N. O. - Vous voulez introduire en France la «flexécurité» chère aux pays scandinaves ?
D. de Villepin.
- Nous ne copions aucun modèle. Nous nous inspirons de ce qui marche ailleurs pour l'adapter aux réalités de notre pays. Mon objectif, c'est de parvenir à une sécurisation des parcours professionnels : que l'emploi ne soit plus une source d'inquiétude en France et que chacun puisse aborder les mutations économiques avec le plus d'atouts possible. Regardez ce que nous avons proposé pour les jeunes : la création d'un service public de l'orientation, l'encadrement des stages, le développement des formations en alternance, la création du contrat première embauche, tout cela balise l'entrée des jeunes dans la vie professionnelle. Le contrat de transition professionnelle pour les salariés des bassins d'emploi en pleine restructuration, voilà une autre réponse. La création d'un droit universel à la formation, encore une autre réponse. Derrière toutes ces mesures, il y a une philosophie : l'accompagnement personnalisé de chacun. Et une exigence constante : l'imagination. Car tout est loin d'avoir été fait pour lutter contre le chômage.
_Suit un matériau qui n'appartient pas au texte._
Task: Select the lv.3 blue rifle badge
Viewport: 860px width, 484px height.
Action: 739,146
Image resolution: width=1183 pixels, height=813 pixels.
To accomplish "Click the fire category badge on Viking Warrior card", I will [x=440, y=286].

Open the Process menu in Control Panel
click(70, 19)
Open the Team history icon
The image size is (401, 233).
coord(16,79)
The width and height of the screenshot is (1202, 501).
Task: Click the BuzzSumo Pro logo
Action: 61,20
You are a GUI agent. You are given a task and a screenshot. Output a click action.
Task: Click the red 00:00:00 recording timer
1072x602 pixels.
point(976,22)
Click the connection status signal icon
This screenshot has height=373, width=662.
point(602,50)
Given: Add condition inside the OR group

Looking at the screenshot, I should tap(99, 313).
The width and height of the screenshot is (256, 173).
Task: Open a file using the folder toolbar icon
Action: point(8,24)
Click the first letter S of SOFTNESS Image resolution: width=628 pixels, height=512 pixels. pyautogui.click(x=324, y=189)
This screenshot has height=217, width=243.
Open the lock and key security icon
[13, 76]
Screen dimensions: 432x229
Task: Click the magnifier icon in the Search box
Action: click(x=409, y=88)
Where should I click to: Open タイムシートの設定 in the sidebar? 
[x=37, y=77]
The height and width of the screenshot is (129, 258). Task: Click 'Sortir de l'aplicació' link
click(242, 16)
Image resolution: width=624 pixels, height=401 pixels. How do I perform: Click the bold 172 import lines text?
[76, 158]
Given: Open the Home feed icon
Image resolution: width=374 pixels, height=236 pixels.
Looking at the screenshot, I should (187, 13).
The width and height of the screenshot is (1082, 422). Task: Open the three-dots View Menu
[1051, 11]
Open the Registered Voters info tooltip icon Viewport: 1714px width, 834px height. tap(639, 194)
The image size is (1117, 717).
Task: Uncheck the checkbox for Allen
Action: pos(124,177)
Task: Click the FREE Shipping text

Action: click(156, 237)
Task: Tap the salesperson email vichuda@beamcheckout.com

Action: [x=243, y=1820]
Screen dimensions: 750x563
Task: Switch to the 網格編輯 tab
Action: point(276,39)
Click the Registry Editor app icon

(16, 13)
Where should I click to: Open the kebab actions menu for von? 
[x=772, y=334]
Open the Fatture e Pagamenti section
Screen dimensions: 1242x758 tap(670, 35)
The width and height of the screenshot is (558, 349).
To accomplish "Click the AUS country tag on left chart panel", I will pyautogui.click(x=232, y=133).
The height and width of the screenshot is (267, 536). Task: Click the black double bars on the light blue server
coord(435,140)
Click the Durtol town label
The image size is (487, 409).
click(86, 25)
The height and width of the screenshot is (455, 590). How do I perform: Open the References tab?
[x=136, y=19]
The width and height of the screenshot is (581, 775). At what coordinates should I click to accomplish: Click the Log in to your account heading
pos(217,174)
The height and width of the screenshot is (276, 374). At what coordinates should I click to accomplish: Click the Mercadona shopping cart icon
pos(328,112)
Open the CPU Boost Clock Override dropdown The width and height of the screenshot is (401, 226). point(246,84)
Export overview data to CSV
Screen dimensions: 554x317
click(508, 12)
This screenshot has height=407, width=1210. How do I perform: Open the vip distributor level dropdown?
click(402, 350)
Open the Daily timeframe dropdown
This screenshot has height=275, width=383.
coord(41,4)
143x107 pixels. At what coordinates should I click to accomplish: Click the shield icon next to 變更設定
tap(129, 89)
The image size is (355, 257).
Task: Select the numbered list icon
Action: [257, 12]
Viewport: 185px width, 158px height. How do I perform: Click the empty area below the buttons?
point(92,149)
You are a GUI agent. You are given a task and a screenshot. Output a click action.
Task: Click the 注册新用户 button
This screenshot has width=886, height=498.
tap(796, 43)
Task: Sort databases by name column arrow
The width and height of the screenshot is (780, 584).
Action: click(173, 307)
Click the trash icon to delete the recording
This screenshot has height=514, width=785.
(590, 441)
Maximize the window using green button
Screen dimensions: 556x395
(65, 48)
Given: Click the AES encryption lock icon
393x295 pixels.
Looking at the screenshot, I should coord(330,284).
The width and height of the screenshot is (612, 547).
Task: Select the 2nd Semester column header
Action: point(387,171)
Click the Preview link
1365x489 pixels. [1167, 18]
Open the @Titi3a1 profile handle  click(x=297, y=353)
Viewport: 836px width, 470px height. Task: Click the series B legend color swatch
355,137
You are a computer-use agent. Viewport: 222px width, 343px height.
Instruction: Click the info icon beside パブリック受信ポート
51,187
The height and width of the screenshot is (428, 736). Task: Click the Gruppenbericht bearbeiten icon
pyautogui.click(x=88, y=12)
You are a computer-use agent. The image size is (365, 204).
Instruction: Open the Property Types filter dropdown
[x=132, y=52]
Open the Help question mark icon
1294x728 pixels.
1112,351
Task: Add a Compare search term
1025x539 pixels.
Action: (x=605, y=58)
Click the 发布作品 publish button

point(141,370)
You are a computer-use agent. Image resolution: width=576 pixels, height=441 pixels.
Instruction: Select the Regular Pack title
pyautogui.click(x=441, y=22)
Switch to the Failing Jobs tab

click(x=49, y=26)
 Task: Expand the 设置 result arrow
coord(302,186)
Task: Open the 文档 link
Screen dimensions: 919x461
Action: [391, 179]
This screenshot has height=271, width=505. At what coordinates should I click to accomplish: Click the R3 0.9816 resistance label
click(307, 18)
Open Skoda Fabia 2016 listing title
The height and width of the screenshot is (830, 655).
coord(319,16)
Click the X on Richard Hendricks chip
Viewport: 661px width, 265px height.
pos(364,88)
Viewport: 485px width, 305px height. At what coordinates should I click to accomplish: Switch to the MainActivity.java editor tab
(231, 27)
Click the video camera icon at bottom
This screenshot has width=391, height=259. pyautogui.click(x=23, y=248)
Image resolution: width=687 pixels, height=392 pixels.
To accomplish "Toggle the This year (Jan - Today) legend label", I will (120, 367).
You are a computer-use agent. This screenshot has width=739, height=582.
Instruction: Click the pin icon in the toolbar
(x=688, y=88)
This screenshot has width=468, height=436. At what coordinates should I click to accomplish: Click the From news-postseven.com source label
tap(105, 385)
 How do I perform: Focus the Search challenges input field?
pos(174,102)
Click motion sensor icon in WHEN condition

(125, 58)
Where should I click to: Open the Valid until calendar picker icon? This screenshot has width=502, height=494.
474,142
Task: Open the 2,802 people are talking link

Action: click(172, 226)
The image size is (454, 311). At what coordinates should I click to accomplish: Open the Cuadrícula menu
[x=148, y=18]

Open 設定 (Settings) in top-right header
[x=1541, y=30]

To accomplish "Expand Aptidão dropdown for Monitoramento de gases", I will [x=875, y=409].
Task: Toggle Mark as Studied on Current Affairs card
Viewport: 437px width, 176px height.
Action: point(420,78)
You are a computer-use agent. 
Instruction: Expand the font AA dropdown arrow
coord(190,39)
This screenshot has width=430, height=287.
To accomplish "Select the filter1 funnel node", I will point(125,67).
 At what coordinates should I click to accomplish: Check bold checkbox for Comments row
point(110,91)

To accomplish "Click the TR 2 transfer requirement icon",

N. O. - Vous réformez le Code du Travail pour les salariés du privé. Mais là où existent des syndicats forts, dans le public, vous êtes beaucoup plus prudent.
D. de Villepin.
- C'est faux : la modernisation de l'Etat est pour moi une préoccupation majeure. Mais pour cela, il y a deux préalables. D'abord, il faut établir un diagnostic juste : nous avons donc décidé de pratiquer des audits dans les ministères, sous la direction de Jean-François Copé. Ensuite, il faut convaincre les fonctionnaires du bien-fondé de notre approche : car ce sont eux qui feront réussir toute réforme. A partir de là, il y a des choix qui doivent être faits, et qui seront faits. Le budget 2007 sera respectueux de nos objectifs. Sur la dette comme sur la réforme de l'Etat, je ne me déroberai pas. Chaque ministre devra me dire ses propositions en matière de missions, de structures et d'effectifs. Sur cette base, je prendrai les décisions qui s'imposent, conformes à l'intérêt général.

N. O. - Est-ce que votre but véritable n'est pas d'assécher le programme de Nicolas Sarkozy, de vous construire une stature de présidentiable ?
D. de Villepin.
- Ne réduisons pas tout à des ambitions politiciennes. Qui peut soutenir qu'agir contre le chômage des jeunes ne s'impose pas ? Mon impératif est un impératif démocratique : je ne veux pas que 2007 soit un temps de surenchère ou d'alternance mécanique. Il faut mettre un terme à l'impuissance publique. La vie politique française, depuis des décennies, se nourrit trop souvent de petites phrases.

N. O. - Le président de la République a lancé plusieurs pistes, taxation de la valeur ajoutée, TVA sociale, pour financer la protection sociale. Vous ne semblez pas très enthousiaste...
D. de Villepin.
- Ce sont les voies dans lesquelles se sont déjà engagés beaucoup de nos partenaires européens. Je vais organiser dans les prochains jours un comité interministériel sur ce dossier pour évaluer les conséquences des différentes options. L'objectif, c'est bien d'arriver à une réforme du financement de la protection sociale encourageant l'activité dans notre pays. C'est un gros travail.

N. O. - Vous avez reçu les acquittés d'Outreau. Avez-vous regardé leur audition devant la commission d'enquête parlementaire ?
D. de Villepin.
- Oui, bien sûr. Ces auditions ont constitué un moment fort de la démocratie. Nous avons tous été touchés par les terribles épreuves que les acquittés d'Outreau ont traversées. Il faut tirer les leçons de ce drame, rapidement et sereinement. Car on ne réforme pas la justice au pas de charge. Compte tenu des enjeux, je crois nécessaire de dépasser les clivages partisans pour faire un travail en profondeur. Je refuse qu'à quinze mois de l'élection présidentielle tout s'arrête. Il y a de ma part une volonté et une détermination très claires : faire avancer le pays, en redonnant du sens à la démocratie. C'est l'ambition fixée par le président de la République.